**Exercise**: Which lines of the entries below include "High"? List them all.

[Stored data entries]
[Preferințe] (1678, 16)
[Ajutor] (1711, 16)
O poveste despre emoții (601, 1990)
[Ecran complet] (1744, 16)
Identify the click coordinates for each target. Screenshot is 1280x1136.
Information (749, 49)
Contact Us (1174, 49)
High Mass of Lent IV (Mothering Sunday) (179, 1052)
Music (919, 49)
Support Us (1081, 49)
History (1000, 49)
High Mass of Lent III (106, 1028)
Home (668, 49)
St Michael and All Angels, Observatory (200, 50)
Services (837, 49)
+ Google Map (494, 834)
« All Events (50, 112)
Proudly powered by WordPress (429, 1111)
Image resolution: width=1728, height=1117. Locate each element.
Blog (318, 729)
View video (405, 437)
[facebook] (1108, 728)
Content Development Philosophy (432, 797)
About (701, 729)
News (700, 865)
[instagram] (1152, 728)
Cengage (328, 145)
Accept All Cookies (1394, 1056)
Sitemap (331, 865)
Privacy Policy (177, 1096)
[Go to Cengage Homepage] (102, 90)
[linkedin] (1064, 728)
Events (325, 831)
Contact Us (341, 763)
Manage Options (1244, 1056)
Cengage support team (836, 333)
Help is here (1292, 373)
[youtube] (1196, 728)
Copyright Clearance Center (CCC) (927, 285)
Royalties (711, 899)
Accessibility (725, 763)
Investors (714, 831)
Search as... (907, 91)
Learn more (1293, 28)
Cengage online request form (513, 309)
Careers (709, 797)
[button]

**Output of the exercise**:
High Mass of Lent IV (Mothering Sunday) (179, 1052)
High Mass of Lent III (106, 1028)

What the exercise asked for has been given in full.